- Activity
Starting at the line that holds "At what coordinates should I click to accomplish: Open" and stopping at the line that holds "You are a computer-use agent. The image size is (759, 735).", restate the records below word for word, with both of those lines included.

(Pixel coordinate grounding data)
++++

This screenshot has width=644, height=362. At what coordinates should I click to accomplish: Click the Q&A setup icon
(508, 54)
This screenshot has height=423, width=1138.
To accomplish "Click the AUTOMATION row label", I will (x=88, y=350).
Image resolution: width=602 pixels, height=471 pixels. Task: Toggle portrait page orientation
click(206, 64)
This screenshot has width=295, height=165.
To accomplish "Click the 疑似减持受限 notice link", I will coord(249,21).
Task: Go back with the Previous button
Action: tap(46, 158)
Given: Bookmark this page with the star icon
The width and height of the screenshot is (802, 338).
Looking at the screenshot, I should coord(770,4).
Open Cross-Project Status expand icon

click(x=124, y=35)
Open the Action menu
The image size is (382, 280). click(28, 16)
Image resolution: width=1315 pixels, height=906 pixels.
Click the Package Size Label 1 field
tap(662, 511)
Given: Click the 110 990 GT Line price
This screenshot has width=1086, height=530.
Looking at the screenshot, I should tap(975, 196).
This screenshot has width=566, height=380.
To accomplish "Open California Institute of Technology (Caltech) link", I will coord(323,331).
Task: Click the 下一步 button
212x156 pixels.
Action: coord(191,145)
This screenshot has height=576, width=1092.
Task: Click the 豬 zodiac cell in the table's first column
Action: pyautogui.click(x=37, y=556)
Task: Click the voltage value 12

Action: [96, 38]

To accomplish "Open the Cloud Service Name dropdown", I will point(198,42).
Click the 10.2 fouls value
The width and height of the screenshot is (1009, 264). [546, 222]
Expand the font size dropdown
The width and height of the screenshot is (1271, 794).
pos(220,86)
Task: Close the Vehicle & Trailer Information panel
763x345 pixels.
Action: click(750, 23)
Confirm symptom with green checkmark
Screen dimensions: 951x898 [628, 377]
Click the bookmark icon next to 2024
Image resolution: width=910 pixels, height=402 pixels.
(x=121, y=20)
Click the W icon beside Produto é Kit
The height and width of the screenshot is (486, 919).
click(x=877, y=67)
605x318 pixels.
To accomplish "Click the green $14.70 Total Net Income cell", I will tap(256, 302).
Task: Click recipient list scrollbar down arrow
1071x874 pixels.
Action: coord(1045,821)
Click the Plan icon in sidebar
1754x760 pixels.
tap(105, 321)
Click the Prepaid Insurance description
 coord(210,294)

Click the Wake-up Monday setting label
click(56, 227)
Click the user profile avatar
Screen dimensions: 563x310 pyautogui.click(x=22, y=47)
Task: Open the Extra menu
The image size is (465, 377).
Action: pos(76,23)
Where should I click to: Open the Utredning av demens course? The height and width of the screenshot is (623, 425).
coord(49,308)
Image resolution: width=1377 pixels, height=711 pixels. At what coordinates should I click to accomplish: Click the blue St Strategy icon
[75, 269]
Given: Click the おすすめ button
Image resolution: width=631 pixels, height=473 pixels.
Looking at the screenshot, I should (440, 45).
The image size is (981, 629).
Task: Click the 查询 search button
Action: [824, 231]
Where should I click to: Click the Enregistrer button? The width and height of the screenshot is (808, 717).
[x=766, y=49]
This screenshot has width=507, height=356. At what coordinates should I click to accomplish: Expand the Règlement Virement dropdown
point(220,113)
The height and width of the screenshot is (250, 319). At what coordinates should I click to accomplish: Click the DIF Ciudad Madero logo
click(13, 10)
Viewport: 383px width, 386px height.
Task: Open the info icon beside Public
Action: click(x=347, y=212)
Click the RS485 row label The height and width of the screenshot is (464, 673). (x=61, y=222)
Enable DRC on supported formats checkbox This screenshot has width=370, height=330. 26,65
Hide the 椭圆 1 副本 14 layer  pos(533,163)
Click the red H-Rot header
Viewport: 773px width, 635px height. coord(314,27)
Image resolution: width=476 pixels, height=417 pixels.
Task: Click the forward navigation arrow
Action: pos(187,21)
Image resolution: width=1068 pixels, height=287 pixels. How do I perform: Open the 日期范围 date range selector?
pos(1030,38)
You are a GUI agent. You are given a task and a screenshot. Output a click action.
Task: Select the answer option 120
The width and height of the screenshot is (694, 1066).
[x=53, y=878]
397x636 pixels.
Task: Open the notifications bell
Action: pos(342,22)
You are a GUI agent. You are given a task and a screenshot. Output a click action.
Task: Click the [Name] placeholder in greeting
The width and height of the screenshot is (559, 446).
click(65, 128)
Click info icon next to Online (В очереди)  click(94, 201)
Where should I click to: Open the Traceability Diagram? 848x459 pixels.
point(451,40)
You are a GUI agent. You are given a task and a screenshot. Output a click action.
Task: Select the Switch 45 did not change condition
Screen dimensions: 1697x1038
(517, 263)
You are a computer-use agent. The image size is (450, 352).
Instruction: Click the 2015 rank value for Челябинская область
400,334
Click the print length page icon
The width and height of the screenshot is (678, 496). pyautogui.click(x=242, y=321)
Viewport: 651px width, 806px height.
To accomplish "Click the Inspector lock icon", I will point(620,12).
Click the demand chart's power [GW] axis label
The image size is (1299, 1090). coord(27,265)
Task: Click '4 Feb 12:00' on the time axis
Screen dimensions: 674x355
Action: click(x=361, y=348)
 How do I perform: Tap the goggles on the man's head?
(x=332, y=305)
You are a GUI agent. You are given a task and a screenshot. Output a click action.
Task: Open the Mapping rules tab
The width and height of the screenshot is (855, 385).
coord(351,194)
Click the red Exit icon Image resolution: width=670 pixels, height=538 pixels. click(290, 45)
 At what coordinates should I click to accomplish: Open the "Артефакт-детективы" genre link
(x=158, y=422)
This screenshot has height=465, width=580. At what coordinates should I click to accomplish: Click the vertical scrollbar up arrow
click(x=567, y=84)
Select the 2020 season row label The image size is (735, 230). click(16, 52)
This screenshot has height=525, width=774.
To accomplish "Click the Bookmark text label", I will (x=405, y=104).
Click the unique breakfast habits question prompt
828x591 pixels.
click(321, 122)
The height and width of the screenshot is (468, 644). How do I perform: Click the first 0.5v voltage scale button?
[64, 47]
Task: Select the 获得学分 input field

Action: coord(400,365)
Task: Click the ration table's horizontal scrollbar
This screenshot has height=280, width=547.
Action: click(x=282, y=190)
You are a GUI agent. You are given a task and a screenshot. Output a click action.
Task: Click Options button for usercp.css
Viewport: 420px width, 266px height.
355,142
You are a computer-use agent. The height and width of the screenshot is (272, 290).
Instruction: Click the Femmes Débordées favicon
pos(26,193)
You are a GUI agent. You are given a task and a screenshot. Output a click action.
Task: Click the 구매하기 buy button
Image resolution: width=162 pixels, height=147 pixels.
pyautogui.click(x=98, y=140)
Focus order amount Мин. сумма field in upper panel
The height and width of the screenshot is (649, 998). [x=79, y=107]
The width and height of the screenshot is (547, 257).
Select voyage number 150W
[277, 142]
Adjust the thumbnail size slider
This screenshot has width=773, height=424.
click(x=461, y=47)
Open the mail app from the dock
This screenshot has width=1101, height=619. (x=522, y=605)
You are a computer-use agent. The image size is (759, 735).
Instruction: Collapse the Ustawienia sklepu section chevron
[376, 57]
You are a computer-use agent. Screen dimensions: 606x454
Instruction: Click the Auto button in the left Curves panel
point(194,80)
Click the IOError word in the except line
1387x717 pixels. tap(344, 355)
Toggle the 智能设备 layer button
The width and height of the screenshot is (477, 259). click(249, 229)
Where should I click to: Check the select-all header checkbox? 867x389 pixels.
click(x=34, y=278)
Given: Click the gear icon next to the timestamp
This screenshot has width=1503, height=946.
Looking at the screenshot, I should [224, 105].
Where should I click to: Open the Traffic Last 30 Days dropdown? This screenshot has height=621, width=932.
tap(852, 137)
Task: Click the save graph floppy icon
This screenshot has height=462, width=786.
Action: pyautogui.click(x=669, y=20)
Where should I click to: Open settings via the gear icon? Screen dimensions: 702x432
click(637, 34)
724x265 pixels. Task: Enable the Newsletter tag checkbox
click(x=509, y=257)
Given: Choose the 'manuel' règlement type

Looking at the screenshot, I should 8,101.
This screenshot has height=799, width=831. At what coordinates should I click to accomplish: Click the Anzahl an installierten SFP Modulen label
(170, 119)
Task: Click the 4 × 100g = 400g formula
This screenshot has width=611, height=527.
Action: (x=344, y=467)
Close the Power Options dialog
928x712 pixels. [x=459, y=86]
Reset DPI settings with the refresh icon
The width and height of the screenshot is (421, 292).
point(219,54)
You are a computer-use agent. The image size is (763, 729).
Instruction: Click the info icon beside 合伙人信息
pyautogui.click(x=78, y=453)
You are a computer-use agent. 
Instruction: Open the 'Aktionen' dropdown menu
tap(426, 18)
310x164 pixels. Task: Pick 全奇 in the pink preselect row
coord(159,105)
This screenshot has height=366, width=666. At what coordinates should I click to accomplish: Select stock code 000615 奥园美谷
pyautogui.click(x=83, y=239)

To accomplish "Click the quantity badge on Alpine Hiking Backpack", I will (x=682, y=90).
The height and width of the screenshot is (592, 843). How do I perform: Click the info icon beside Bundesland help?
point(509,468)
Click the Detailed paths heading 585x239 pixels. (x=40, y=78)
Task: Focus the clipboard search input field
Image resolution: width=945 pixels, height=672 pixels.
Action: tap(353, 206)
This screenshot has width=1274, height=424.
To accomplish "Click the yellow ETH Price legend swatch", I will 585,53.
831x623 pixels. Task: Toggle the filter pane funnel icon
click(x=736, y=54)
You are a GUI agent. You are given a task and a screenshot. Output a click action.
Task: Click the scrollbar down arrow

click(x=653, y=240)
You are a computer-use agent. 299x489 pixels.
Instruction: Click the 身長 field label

++++

- Worked solution
 At what coordinates should I click to accomplish: Open the "Артефакт-детективы" genre link
(x=158, y=422)
This screenshot has height=465, width=580. At what coordinates should I click to accomplish: Click the vertical scrollbar up arrow
click(x=567, y=84)
Select the 2020 season row label The image size is (735, 230). click(16, 52)
This screenshot has height=525, width=774.
To accomplish "Click the Bookmark text label", I will (x=405, y=104).
Click the unique breakfast habits question prompt
828x591 pixels.
click(321, 122)
The height and width of the screenshot is (468, 644). How do I perform: Click the first 0.5v voltage scale button?
[64, 47]
Task: Select the 获得学分 input field

Action: coord(400,365)
Task: Click the ration table's horizontal scrollbar
This screenshot has height=280, width=547.
Action: click(x=282, y=190)
You are a GUI agent. You are given a task and a screenshot. Output a click action.
Task: Click Options button for usercp.css
Viewport: 420px width, 266px height.
355,142
You are a computer-use agent. The height and width of the screenshot is (272, 290).
Instruction: Click the Femmes Débordées favicon
pos(26,193)
You are a GUI agent. You are given a task and a screenshot. Output a click action.
Task: Click the 구매하기 buy button
Image resolution: width=162 pixels, height=147 pixels.
pyautogui.click(x=98, y=140)
Focus order amount Мин. сумма field in upper panel
The height and width of the screenshot is (649, 998). [x=79, y=107]
The width and height of the screenshot is (547, 257).
Select voyage number 150W
[277, 142]
Adjust the thumbnail size slider
This screenshot has width=773, height=424.
click(x=461, y=47)
Open the mail app from the dock
This screenshot has width=1101, height=619. (x=522, y=605)
You are a computer-use agent. The image size is (759, 735).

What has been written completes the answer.